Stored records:

****

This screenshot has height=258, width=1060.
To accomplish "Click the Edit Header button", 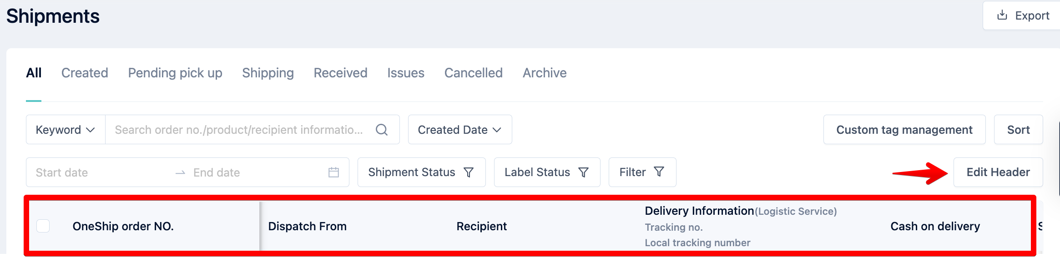I will [x=998, y=172].
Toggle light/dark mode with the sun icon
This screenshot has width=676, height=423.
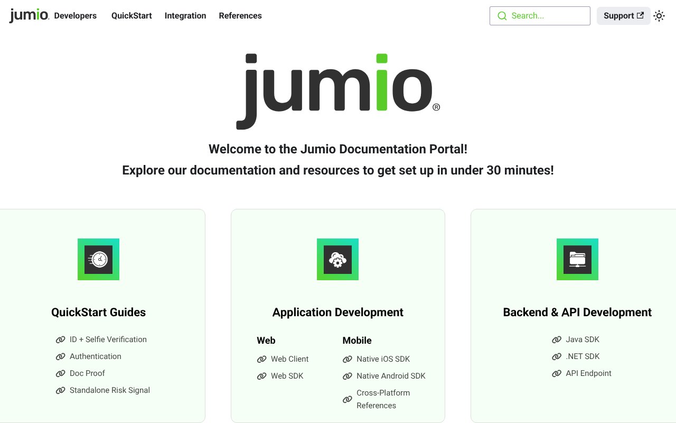pos(659,16)
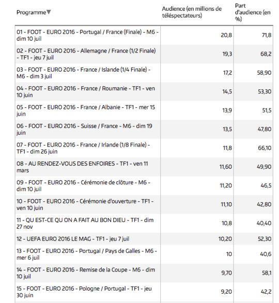Select the Pologne / Portugal programme row
Viewport: 279px width, 303px height.
point(144,292)
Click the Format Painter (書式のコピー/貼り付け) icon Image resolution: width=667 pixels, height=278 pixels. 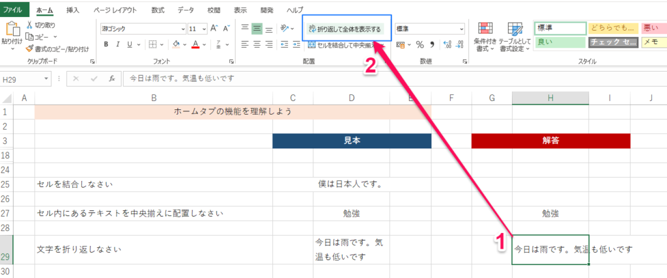(30, 48)
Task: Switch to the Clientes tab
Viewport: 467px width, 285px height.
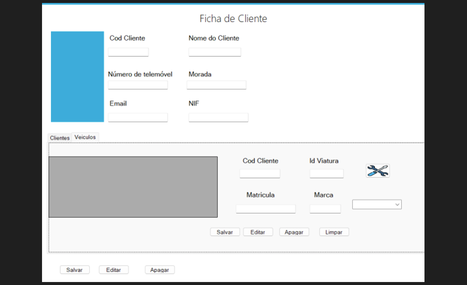Action: click(59, 138)
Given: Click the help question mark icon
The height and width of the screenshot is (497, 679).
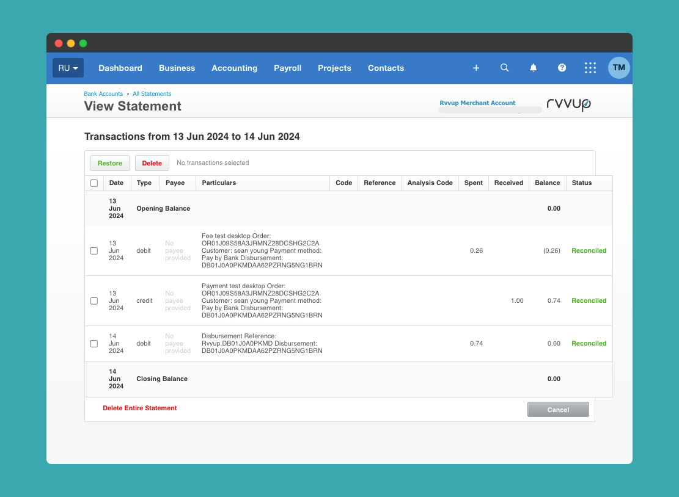Looking at the screenshot, I should click(x=562, y=68).
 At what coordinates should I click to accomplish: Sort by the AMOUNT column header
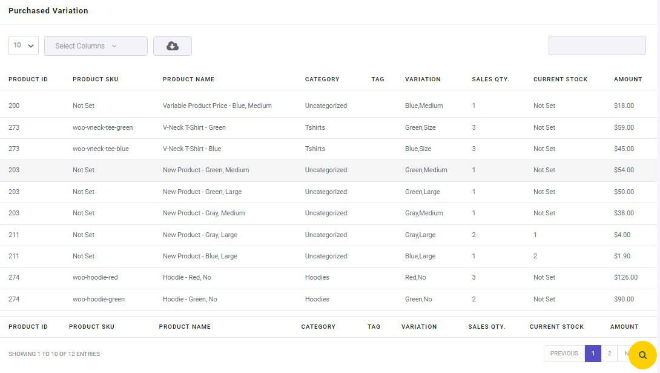(628, 79)
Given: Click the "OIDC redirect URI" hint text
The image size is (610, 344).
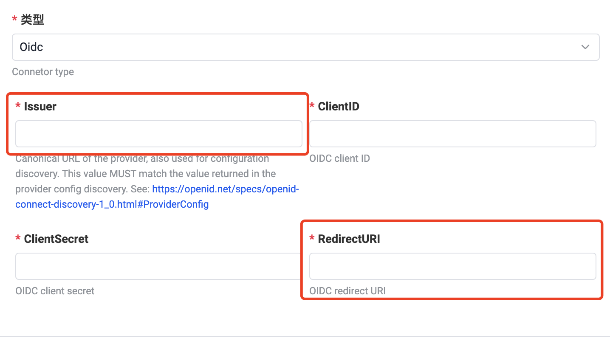Looking at the screenshot, I should pos(347,291).
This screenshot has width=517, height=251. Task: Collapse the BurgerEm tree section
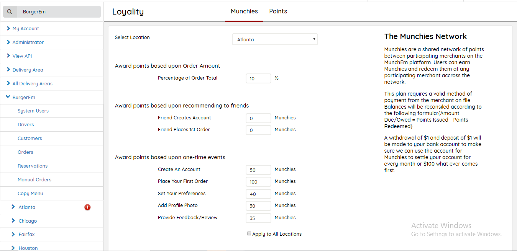tap(8, 98)
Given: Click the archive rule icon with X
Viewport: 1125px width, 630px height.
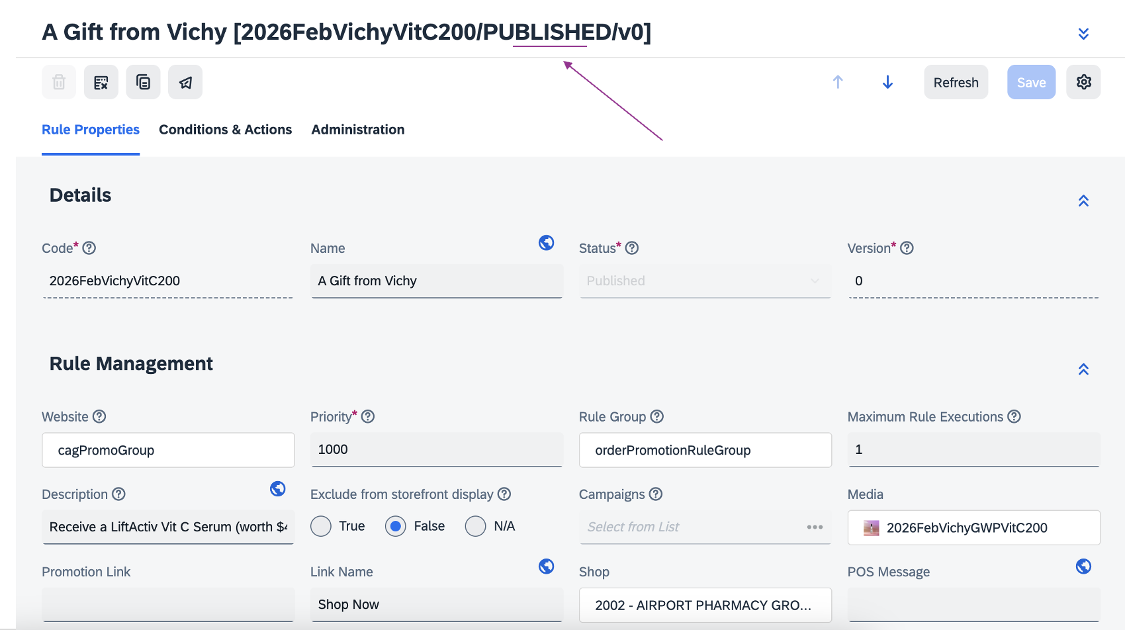Looking at the screenshot, I should tap(101, 82).
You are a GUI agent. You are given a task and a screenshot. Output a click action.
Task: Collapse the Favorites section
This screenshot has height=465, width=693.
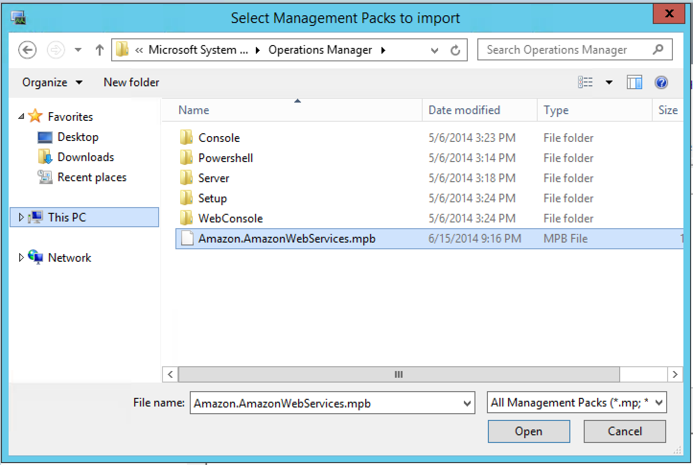21,116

****

* ASSIGNMENT: This task calls for the lines from the line holding "Task: Collapse the Favorites section" through the last line above, restated word for word with both ends included and the pictures dropped.

* EXERCISE OUTPUT:
Task: Collapse the Favorites section
This screenshot has height=465, width=693.
21,116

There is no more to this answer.